--- RECORDS SUPPLIED ---
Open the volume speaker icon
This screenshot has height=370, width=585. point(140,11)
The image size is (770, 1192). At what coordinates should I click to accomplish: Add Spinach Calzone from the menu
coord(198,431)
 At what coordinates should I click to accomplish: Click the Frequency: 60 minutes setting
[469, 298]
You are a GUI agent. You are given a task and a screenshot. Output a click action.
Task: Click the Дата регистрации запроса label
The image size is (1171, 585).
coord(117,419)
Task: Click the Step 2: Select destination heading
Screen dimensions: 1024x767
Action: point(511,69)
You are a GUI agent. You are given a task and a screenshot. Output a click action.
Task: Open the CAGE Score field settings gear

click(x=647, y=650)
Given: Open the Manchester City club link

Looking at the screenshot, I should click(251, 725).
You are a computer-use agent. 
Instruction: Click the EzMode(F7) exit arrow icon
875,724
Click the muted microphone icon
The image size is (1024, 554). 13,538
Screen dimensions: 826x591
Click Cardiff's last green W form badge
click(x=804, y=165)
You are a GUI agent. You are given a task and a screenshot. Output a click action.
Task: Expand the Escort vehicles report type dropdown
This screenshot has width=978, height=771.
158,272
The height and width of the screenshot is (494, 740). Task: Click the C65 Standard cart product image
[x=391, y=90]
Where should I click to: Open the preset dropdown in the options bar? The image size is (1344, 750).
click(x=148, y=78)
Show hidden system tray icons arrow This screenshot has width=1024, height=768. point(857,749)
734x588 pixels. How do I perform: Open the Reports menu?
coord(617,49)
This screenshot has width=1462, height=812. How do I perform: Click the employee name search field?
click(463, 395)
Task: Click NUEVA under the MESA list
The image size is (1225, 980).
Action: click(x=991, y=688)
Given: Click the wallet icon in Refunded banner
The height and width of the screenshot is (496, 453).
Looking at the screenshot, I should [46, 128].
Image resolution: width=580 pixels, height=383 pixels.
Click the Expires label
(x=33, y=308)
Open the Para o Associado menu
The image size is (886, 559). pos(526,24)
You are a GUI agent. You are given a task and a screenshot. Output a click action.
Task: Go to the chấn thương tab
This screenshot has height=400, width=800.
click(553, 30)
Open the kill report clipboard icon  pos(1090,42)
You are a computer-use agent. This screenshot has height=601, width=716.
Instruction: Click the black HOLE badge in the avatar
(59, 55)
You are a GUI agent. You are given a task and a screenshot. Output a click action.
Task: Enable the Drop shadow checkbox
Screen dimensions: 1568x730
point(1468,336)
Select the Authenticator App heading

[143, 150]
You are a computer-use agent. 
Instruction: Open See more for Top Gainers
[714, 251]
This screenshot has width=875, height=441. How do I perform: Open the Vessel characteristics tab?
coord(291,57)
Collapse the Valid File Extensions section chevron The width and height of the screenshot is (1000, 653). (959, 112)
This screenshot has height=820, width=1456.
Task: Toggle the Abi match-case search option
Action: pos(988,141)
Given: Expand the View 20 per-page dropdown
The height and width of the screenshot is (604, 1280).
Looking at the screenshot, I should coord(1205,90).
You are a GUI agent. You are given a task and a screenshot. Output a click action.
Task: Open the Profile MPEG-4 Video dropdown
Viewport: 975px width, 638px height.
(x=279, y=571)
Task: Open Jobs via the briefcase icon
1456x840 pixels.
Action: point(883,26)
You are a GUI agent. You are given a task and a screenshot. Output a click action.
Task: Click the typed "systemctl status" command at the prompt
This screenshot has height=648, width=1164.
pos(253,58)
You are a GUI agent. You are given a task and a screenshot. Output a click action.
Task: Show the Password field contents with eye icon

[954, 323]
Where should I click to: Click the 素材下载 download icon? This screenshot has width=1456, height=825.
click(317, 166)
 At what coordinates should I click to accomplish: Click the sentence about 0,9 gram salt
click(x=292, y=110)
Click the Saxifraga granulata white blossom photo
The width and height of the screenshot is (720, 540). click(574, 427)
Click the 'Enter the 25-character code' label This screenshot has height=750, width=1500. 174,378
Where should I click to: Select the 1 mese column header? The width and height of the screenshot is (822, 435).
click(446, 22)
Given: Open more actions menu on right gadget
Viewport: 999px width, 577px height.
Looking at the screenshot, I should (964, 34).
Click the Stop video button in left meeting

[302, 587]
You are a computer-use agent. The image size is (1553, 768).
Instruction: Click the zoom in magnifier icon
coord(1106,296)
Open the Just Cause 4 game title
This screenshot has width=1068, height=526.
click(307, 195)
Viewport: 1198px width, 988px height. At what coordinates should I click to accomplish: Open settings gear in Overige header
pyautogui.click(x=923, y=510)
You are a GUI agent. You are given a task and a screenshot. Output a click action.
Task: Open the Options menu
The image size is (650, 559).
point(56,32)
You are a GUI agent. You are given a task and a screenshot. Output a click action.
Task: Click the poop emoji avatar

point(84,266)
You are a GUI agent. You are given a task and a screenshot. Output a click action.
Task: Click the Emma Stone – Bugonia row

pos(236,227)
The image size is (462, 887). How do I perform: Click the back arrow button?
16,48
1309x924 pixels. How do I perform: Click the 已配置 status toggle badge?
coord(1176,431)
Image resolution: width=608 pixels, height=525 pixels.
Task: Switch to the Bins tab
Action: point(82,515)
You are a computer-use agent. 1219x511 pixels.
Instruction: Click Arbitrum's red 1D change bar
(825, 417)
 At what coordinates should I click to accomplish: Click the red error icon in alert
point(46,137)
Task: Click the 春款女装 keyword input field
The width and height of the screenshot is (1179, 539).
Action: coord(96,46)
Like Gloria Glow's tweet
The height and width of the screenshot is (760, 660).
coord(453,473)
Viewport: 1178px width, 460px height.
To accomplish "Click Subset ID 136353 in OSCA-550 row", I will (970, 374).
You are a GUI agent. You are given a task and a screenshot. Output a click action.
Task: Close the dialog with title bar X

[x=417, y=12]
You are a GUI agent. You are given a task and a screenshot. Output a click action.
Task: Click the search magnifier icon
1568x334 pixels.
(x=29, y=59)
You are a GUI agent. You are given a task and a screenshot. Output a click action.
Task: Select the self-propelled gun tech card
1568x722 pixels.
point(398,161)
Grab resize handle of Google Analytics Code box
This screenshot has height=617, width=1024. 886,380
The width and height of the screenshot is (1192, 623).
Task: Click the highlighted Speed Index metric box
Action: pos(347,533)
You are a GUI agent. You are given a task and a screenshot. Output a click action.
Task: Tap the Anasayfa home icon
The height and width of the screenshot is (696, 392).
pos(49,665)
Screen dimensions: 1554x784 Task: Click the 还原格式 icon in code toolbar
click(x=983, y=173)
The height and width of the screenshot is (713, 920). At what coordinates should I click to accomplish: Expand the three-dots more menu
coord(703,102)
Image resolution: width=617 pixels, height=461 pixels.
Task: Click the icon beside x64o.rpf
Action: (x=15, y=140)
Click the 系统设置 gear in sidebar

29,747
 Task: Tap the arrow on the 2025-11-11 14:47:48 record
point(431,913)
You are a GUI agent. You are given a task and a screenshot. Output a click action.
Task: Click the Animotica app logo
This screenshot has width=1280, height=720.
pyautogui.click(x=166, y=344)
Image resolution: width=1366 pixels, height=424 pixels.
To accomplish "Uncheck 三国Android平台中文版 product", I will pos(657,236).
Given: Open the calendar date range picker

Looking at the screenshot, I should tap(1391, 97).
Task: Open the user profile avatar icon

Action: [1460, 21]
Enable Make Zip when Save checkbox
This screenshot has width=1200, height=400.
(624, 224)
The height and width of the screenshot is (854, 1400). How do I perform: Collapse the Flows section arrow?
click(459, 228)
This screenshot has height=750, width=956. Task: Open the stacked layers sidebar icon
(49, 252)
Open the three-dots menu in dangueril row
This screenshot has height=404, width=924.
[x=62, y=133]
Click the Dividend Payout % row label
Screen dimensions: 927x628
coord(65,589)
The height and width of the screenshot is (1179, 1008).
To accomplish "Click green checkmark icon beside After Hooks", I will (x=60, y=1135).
---
Rewrite all the rows above, putting "Display size" wherever "Screen dimensions" occurs and keeping every other character the same.

Open the volume speaker icon
This screenshot has height=370, width=585. point(140,11)
The image size is (770, 1192). At what coordinates should I click to accomplish: Add Spinach Calzone from the menu
coord(198,431)
 At what coordinates should I click to accomplish: Click the Frequency: 60 minutes setting
[469, 298]
You are a GUI agent. You are given a task and a screenshot. Output a click action.
Task: Click the Дата регистрации запроса label
The image size is (1171, 585).
coord(117,419)
Task: Click the Step 2: Select destination heading
Display size: 1024x767
Action: point(511,69)
You are a GUI agent. You are given a task and a screenshot. Output a click action.
Task: Open the CAGE Score field settings gear

click(x=647, y=650)
Given: Open the Manchester City club link

Looking at the screenshot, I should click(251, 725).
You are a computer-use agent. 
Instruction: Click the EzMode(F7) exit arrow icon
875,724
Click the muted microphone icon
The image size is (1024, 554). 13,538
Display size: 826x591
Click Cardiff's last green W form badge
click(x=804, y=165)
You are a GUI agent. You are given a task and a screenshot. Output a click action.
Task: Expand the Escort vehicles report type dropdown
This screenshot has width=978, height=771.
158,272
The height and width of the screenshot is (494, 740). Task: Click the C65 Standard cart product image
[x=391, y=90]
Where should I click to: Open the preset dropdown in the options bar? The image size is (1344, 750).
click(x=148, y=78)
Show hidden system tray icons arrow This screenshot has width=1024, height=768. point(857,749)
734x588 pixels. How do I perform: Open the Reports menu?
coord(617,49)
This screenshot has width=1462, height=812. How do I perform: Click the employee name search field?
click(463, 395)
Task: Click NUEVA under the MESA list
The image size is (1225, 980).
Action: click(x=991, y=688)
Given: Click the wallet icon in Refunded banner
The height and width of the screenshot is (496, 453).
Looking at the screenshot, I should [46, 128].
Image resolution: width=580 pixels, height=383 pixels.
Click the Expires label
(x=33, y=308)
Open the Para o Associado menu
The image size is (886, 559). pos(526,24)
You are a GUI agent. You are given a task and a screenshot. Output a click action.
Task: Go to the chấn thương tab
This screenshot has height=400, width=800.
click(553, 30)
Open the kill report clipboard icon  pos(1090,42)
You are a computer-use agent. This screenshot has height=601, width=716.
Instruction: Click the black HOLE badge in the avatar
(59, 55)
You are a GUI agent. You are given a task and a screenshot. Output a click action.
Task: Enable the Drop shadow checkbox
Display size: 1568x730
point(1468,336)
Select the Authenticator App heading

[143, 150]
You are a computer-use agent. 
Instruction: Open See more for Top Gainers
[714, 251]
This screenshot has width=875, height=441. How do I perform: Open the Vessel characteristics tab?
coord(291,57)
Collapse the Valid File Extensions section chevron The width and height of the screenshot is (1000, 653). (959, 112)
This screenshot has height=820, width=1456.
Task: Toggle the Abi match-case search option
Action: pos(988,141)
Given: Expand the View 20 per-page dropdown
The height and width of the screenshot is (604, 1280).
Looking at the screenshot, I should coord(1205,90).
You are a GUI agent. You are given a task and a screenshot. Output a click action.
Task: Open the Profile MPEG-4 Video dropdown
Viewport: 975px width, 638px height.
(x=279, y=571)
Task: Open Jobs via the briefcase icon
1456x840 pixels.
Action: point(883,26)
You are a GUI agent. You are given a task and a screenshot. Output a click action.
Task: Click the typed "systemctl status" command at the prompt
This screenshot has height=648, width=1164.
pos(253,58)
You are a GUI agent. You are given a task and a screenshot. Output a click action.
Task: Show the Password field contents with eye icon

[954, 323]
Where should I click to: Click the 素材下载 download icon? This screenshot has width=1456, height=825.
click(317, 166)
 At what coordinates should I click to accomplish: Click the sentence about 0,9 gram salt
click(x=292, y=110)
Click the Saxifraga granulata white blossom photo
The width and height of the screenshot is (720, 540). click(574, 427)
Click the 'Enter the 25-character code' label This screenshot has height=750, width=1500. 174,378
Where should I click to: Select the 1 mese column header? The width and height of the screenshot is (822, 435).
click(446, 22)
Given: Open more actions menu on right gadget
Viewport: 999px width, 577px height.
Looking at the screenshot, I should (964, 34).
Click the Stop video button in left meeting

[302, 587]
You are a computer-use agent. The image size is (1553, 768).
Instruction: Click the zoom in magnifier icon
coord(1106,296)
Open the Just Cause 4 game title
This screenshot has width=1068, height=526.
click(307, 195)
Viewport: 1198px width, 988px height. At what coordinates should I click to accomplish: Open settings gear in Overige header
pyautogui.click(x=923, y=510)
You are a GUI agent. You are given a task and a screenshot. Output a click action.
Task: Open the Options menu
The image size is (650, 559).
point(56,32)
You are a GUI agent. You are given a task and a screenshot. Output a click action.
Task: Click the poop emoji avatar

point(84,266)
You are a GUI agent. You are given a task and a screenshot. Output a click action.
Task: Click the Emma Stone – Bugonia row

pos(236,227)
The image size is (462, 887). How do I perform: Click the back arrow button?
16,48
1309x924 pixels. How do I perform: Click the 已配置 status toggle badge?
coord(1176,431)
Image resolution: width=608 pixels, height=525 pixels.
Task: Switch to the Bins tab
Action: point(82,515)
You are a computer-use agent. 1219x511 pixels.
Instruction: Click Arbitrum's red 1D change bar
(825, 417)
 At what coordinates should I click to accomplish: Click the red error icon in alert
point(46,137)
Task: Click the 春款女装 keyword input field
The width and height of the screenshot is (1179, 539).
Action: coord(96,46)
Like Gloria Glow's tweet
The height and width of the screenshot is (760, 660).
coord(453,473)
Viewport: 1178px width, 460px height.
To accomplish "Click Subset ID 136353 in OSCA-550 row", I will (970, 374).
You are a GUI agent. You are given a task and a screenshot. Output a click action.
Task: Close the dialog with title bar X

[x=417, y=12]
You are a GUI agent. You are given a task and a screenshot. Output a click action.
Task: Click the search magnifier icon
1568x334 pixels.
(x=29, y=59)
You are a GUI agent. You are given a task and a screenshot. Output a click action.
Task: Select the self-propelled gun tech card
1568x722 pixels.
point(398,161)
Grab resize handle of Google Analytics Code box
This screenshot has height=617, width=1024. 886,380
The width and height of the screenshot is (1192, 623).
Task: Click the highlighted Speed Index metric box
Action: pos(347,533)
You are a GUI agent. You are given a task and a screenshot. Output a click action.
Task: Tap the Anasayfa home icon
The height and width of the screenshot is (696, 392).
pos(49,665)
Display size: 1554x784 Task: Click the 还原格式 icon in code toolbar
click(x=983, y=173)
The height and width of the screenshot is (713, 920). At what coordinates should I click to accomplish: Expand the three-dots more menu
coord(703,102)
Image resolution: width=617 pixels, height=461 pixels.
Task: Click the icon beside x64o.rpf
Action: (x=15, y=140)
Click the 系统设置 gear in sidebar

29,747
 Task: Tap the arrow on the 2025-11-11 14:47:48 record
point(431,913)
You are a GUI agent. You are given a task and a screenshot. Output a click action.
Task: Click the Animotica app logo
This screenshot has width=1280, height=720.
pyautogui.click(x=166, y=344)
Image resolution: width=1366 pixels, height=424 pixels.
To accomplish "Uncheck 三国Android平台中文版 product", I will pos(657,236).
Given: Open the calendar date range picker

Looking at the screenshot, I should tap(1391, 97).
Task: Open the user profile avatar icon

Action: [1460, 21]
Enable Make Zip when Save checkbox
This screenshot has width=1200, height=400.
(624, 224)
The height and width of the screenshot is (854, 1400). How do I perform: Collapse the Flows section arrow?
click(459, 228)
This screenshot has height=750, width=956. Task: Open the stacked layers sidebar icon
(49, 252)
Open the three-dots menu in dangueril row
This screenshot has height=404, width=924.
[x=62, y=133]
Click the Dividend Payout % row label
Display size: 927x628
coord(65,589)
The height and width of the screenshot is (1179, 1008).
To accomplish "Click green checkmark icon beside After Hooks", I will (x=60, y=1135).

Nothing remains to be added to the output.